There are a few things that make me feel super Chinese... dim sum, duck and Chinese New Year are the three highlights. (and jok after Thanksgiving). Sometimes other things, like eating tripe and chicken feet and liking desserts with bean paste come up as well, but those are the main three.

In particular, Chinese New Year makes me a little sad. I guess I make a big deal out of Chinese new year because it feels like a way to honor my grandma, a little.

My relationship with my grandma was good - I always knew she loved me because of how she fed me (she was an amazing cook and my Chinese food pales in comparison). She gave me lucky money for my birthday and for Chinese New Year, she always had a treat for me in her purse (candy or fruit), even just how she'd touch my hair showed she loved me, but she didn't speak English very well, and as a kid, I wasn't patient enough to listen carefully, so it wasn't a very deep relationship. So on Chinese New Year I think about how much of her culture and life I don't know about, and I try to make an effort to preserve what little I do remember, like red envelopes, dumplings, and oranges on Chinese New Year. It's important, but also a little sad that I don't know more to remember about her.

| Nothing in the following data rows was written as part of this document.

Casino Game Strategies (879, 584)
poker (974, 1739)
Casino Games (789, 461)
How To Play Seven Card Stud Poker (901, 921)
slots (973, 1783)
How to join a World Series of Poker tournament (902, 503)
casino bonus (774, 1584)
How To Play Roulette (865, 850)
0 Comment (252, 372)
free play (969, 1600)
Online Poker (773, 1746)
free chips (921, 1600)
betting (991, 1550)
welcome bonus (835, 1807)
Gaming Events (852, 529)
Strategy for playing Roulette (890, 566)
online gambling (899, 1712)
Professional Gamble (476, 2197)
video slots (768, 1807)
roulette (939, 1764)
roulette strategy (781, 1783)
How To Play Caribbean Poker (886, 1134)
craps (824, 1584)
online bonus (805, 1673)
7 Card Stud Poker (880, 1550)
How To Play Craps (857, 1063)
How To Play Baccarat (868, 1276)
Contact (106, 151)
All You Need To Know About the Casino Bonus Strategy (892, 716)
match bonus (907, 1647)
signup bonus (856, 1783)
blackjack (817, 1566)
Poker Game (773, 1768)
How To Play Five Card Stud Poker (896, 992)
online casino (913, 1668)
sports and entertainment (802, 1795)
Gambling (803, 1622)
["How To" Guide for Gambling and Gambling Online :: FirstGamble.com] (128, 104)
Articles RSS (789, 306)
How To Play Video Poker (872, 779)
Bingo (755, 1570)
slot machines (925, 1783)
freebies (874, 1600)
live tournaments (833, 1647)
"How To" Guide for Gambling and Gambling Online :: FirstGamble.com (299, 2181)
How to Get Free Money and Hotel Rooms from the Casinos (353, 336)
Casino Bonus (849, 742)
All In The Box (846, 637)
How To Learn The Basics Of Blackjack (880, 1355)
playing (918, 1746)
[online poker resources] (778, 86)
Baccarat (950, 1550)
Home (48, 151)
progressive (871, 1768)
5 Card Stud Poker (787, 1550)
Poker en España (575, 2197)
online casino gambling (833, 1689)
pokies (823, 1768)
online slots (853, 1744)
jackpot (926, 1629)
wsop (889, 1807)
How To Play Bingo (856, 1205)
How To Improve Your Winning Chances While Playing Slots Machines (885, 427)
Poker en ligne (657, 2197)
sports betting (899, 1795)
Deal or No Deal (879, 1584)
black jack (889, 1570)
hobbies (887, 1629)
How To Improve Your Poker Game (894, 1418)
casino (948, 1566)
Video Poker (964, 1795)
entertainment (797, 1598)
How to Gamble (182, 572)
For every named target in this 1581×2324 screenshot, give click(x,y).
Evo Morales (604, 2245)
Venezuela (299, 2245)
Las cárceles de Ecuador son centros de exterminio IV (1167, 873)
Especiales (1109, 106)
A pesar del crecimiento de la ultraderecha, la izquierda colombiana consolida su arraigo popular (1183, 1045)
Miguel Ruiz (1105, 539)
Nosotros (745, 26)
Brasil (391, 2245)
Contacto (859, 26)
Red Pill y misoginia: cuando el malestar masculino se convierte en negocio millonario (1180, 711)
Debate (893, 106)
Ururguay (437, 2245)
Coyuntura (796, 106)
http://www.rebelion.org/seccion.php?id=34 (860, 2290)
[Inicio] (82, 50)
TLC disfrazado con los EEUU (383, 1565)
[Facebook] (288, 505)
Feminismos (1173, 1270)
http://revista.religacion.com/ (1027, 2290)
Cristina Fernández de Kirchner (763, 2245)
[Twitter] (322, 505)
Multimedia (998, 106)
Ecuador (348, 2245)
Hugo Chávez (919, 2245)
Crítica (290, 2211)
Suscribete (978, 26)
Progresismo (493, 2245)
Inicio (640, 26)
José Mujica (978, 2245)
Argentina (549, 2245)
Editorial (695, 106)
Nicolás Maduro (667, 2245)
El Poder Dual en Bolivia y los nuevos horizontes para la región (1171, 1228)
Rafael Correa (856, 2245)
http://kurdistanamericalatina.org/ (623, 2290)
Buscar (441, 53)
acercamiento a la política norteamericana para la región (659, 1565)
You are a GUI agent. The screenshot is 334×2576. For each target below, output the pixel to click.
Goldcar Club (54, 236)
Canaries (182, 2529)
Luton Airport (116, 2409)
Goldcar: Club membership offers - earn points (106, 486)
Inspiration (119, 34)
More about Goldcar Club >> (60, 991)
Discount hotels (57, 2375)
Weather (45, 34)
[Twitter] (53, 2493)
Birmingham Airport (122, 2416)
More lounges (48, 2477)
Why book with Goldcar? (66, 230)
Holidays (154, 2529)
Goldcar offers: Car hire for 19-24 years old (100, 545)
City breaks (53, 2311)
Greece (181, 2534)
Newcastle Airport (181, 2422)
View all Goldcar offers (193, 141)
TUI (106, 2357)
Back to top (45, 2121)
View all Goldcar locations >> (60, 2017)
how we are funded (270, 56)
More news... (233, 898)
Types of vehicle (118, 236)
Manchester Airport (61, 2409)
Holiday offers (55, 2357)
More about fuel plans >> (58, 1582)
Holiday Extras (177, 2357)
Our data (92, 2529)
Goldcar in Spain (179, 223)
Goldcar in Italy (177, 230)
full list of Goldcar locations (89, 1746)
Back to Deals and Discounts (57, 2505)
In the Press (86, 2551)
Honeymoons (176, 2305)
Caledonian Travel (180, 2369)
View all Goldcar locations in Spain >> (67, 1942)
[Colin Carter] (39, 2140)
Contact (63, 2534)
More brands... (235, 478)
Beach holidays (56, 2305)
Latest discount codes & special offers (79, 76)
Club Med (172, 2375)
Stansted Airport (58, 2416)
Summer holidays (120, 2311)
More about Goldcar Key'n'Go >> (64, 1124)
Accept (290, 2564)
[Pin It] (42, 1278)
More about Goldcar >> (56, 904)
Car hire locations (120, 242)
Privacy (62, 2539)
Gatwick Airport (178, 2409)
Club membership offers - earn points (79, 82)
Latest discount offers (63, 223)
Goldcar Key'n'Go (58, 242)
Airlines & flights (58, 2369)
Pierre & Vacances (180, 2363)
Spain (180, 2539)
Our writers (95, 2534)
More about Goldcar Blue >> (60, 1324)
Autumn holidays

I was talking to my sisters Charissa and Isabel about it on the phone yesterday. They don't remember what she did at Chinese New Year at all. They don't know their zodiac signs by heart like I did (but we looked it up and learned that this year, the year of the Dog, is Charissa's zodiac year). I'm trying to preserve it, for myself and my sisters. I hung a red Chinese knot on my front door this morning. Red is supposed to "scare evil spirits away from the house". Ryan and I ate oranges and dumplings and long-life noodles tonight. I had red envelopes for my sisters, and my neighbor's children. I told my co-workers that it's Chinese New Year, to remind them that I come from Chinese roots, and I'm proud of that. I'm proud of being Chinese, and I loved my grandma, so I'm celebrating the Year of the Dog today. Gong Hey Fat Choy!